Records from a data source
○ ○ ○ ○

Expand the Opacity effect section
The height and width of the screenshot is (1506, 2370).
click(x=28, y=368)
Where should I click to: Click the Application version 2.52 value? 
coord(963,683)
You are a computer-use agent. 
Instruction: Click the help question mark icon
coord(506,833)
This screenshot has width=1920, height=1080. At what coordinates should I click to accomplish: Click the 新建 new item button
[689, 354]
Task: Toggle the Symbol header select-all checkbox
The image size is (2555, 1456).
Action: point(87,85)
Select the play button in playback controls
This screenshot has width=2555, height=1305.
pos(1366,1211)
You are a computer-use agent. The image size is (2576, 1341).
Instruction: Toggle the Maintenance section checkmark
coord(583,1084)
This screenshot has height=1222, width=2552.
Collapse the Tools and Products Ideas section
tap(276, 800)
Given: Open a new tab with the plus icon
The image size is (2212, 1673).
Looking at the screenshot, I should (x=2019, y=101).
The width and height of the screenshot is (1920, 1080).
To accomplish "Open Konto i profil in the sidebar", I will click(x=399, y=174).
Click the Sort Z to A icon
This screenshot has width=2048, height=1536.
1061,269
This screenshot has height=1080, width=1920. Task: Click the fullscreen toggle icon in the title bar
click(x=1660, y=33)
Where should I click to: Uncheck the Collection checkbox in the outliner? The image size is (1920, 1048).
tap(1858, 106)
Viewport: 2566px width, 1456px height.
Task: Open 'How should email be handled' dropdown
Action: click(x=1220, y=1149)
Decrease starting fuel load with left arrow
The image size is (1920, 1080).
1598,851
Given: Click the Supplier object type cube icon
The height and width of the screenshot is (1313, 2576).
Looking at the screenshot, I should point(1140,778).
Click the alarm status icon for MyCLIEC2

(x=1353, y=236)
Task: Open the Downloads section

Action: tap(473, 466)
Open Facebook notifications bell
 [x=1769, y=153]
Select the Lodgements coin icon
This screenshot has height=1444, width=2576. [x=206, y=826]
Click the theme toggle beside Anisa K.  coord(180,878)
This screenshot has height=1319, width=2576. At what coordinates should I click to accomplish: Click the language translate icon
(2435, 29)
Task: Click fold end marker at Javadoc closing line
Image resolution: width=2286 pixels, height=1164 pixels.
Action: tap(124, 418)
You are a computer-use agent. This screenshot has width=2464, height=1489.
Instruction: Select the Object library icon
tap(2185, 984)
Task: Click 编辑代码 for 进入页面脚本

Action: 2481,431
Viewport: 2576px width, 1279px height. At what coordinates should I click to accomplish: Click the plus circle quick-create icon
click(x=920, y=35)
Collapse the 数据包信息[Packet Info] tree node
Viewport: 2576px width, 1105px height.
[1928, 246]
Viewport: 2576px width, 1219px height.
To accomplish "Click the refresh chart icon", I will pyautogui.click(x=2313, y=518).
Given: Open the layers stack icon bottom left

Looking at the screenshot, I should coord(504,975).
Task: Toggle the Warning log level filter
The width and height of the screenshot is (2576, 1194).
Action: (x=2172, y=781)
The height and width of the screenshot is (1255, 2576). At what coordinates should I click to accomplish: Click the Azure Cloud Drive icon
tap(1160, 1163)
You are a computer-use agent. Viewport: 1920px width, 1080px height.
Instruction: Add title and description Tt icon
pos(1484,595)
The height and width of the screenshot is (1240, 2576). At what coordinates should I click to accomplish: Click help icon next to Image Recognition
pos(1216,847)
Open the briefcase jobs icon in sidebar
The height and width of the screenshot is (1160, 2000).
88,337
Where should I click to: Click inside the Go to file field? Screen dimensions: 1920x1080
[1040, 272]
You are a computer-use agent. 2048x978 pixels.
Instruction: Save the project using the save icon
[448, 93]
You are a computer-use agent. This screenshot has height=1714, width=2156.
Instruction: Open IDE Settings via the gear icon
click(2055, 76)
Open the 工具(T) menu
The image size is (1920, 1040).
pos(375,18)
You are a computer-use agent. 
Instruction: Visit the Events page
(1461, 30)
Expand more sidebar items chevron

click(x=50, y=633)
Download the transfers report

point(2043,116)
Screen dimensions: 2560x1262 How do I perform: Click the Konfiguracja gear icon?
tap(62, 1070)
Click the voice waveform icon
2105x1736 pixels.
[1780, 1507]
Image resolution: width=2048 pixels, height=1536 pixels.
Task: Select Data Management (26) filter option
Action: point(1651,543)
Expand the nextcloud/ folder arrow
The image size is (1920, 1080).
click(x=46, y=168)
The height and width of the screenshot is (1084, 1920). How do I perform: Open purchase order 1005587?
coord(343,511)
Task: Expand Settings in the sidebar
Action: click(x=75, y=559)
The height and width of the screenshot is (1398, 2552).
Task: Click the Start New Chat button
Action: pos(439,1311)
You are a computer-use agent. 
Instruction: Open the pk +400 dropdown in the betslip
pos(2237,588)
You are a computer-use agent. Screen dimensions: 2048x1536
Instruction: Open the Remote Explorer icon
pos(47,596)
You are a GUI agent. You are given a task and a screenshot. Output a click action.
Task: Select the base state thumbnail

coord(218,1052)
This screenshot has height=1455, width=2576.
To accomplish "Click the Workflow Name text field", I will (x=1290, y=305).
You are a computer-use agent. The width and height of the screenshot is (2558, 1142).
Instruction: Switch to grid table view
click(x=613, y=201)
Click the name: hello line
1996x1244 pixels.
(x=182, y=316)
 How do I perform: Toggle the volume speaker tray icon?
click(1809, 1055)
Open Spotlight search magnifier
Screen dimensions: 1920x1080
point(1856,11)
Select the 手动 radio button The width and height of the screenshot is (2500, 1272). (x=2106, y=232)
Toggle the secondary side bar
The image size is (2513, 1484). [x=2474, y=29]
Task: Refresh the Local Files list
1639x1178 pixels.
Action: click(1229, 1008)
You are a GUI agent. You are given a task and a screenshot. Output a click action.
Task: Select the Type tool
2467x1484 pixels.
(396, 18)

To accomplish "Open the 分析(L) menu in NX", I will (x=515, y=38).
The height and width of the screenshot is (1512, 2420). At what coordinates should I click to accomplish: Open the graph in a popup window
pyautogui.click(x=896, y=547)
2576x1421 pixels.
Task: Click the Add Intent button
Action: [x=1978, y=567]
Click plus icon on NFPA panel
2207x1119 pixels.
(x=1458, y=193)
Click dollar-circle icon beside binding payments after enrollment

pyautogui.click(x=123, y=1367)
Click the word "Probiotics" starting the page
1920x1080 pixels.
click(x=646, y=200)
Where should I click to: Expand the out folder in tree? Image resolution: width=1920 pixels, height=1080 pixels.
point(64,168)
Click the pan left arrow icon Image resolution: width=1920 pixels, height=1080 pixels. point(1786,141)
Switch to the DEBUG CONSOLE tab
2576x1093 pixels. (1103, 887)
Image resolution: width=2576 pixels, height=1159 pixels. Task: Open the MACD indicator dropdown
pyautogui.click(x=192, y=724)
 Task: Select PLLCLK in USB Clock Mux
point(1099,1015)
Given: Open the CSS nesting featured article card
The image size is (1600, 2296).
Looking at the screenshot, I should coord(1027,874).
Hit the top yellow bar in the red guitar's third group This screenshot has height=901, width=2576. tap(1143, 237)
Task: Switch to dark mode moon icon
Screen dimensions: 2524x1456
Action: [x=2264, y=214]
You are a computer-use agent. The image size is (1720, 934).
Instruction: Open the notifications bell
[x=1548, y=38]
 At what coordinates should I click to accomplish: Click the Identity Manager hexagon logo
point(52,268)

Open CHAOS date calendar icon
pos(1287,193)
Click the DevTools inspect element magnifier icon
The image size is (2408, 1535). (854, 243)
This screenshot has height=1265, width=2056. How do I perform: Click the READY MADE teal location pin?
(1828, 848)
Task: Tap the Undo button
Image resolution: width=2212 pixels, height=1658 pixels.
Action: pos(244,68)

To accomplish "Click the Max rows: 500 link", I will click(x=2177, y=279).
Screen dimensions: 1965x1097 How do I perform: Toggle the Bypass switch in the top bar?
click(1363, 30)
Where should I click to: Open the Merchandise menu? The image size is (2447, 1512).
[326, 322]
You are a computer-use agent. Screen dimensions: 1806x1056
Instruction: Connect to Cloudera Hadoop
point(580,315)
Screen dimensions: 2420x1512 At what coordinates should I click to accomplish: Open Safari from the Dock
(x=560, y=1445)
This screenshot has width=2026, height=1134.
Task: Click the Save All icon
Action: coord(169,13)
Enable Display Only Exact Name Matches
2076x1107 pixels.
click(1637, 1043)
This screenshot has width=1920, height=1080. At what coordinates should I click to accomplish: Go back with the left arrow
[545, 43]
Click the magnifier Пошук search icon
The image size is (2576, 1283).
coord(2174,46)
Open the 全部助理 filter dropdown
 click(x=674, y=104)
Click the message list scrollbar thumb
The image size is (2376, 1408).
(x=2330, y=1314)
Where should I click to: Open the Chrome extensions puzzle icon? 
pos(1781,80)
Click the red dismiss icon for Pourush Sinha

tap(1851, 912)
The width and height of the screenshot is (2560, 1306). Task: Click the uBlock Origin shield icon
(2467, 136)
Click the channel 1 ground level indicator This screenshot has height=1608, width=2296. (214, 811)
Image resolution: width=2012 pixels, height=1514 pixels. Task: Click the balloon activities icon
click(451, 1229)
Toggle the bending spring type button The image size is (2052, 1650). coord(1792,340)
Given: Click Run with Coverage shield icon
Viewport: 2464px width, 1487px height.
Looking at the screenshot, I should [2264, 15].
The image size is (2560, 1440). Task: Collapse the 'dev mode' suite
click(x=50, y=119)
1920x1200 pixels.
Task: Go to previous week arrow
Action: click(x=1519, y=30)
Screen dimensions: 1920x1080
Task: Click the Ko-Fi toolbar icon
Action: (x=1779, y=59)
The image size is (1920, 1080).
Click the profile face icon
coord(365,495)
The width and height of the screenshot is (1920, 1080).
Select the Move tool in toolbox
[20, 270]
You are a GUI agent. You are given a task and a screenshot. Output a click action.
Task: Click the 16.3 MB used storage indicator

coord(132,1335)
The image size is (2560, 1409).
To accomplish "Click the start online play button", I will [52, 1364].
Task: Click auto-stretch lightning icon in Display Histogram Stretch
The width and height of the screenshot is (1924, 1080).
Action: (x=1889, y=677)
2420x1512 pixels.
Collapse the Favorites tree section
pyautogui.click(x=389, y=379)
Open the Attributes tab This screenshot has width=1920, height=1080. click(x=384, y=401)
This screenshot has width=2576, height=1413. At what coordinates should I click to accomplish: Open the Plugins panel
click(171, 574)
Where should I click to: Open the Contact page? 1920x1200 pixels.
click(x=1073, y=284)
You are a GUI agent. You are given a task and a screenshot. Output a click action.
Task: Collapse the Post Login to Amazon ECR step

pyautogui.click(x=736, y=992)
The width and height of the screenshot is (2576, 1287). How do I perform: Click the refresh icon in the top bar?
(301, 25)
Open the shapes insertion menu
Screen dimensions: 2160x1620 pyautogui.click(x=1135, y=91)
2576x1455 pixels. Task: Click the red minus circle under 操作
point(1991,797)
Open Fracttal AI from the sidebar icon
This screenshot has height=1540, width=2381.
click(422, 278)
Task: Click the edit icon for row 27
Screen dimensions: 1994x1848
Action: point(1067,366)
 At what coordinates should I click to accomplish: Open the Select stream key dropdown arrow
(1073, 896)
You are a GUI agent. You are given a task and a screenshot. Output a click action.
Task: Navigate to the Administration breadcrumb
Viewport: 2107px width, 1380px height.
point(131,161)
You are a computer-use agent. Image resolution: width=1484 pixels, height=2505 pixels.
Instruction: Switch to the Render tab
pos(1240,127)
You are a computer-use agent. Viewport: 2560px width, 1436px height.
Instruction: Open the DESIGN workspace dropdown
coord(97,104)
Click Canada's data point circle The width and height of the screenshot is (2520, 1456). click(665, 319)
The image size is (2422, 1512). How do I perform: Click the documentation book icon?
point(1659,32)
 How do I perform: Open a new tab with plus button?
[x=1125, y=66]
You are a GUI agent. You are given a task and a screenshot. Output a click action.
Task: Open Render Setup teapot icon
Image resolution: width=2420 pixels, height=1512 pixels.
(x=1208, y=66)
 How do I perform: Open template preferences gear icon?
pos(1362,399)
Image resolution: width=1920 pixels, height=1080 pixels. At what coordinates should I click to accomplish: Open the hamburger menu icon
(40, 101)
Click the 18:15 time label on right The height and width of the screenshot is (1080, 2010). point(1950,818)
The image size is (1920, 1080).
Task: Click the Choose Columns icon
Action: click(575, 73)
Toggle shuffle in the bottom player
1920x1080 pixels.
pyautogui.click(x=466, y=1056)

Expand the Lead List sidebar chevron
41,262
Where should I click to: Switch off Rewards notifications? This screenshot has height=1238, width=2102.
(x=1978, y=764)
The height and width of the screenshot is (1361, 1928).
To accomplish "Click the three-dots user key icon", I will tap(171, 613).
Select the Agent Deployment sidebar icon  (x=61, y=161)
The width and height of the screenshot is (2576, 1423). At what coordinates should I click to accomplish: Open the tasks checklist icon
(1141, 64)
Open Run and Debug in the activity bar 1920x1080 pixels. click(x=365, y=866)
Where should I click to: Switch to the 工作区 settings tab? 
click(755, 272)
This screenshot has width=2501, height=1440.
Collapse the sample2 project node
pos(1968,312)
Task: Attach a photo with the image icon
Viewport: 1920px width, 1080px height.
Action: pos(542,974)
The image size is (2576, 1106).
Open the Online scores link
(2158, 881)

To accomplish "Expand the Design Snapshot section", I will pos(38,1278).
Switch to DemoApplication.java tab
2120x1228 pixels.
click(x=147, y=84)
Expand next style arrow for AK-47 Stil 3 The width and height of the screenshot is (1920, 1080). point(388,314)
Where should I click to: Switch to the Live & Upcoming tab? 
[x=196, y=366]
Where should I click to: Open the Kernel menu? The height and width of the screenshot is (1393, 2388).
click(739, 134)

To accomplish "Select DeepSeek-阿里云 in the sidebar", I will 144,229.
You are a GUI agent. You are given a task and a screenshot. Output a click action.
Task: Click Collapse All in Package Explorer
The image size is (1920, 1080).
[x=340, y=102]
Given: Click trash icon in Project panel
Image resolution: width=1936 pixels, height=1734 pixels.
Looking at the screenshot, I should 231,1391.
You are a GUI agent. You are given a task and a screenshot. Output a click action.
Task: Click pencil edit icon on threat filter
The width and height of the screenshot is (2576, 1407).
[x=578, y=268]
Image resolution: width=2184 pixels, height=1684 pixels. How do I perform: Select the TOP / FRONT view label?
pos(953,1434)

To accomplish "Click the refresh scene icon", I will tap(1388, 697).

○ ○ ○ ○

• WHAT THE EXERCISE ASKS: Among the records above, repeat exactly the line with "Image resolution: width=2576", the line with "You are a computer-use agent. The image size is (1720, 934).", and every line in between, and only those.

• RESULT FOR THIS EXERCISE:
Image resolution: width=2576 pixels, height=1159 pixels. Task: Open the MACD indicator dropdown
pyautogui.click(x=192, y=724)
 Task: Select PLLCLK in USB Clock Mux
point(1099,1015)
Given: Open the CSS nesting featured article card
The image size is (1600, 2296).
Looking at the screenshot, I should coord(1027,874).
Hit the top yellow bar in the red guitar's third group This screenshot has height=901, width=2576. tap(1143, 237)
Task: Switch to dark mode moon icon
Screen dimensions: 2524x1456
Action: [x=2264, y=214]
You are a computer-use agent. The image size is (1720, 934).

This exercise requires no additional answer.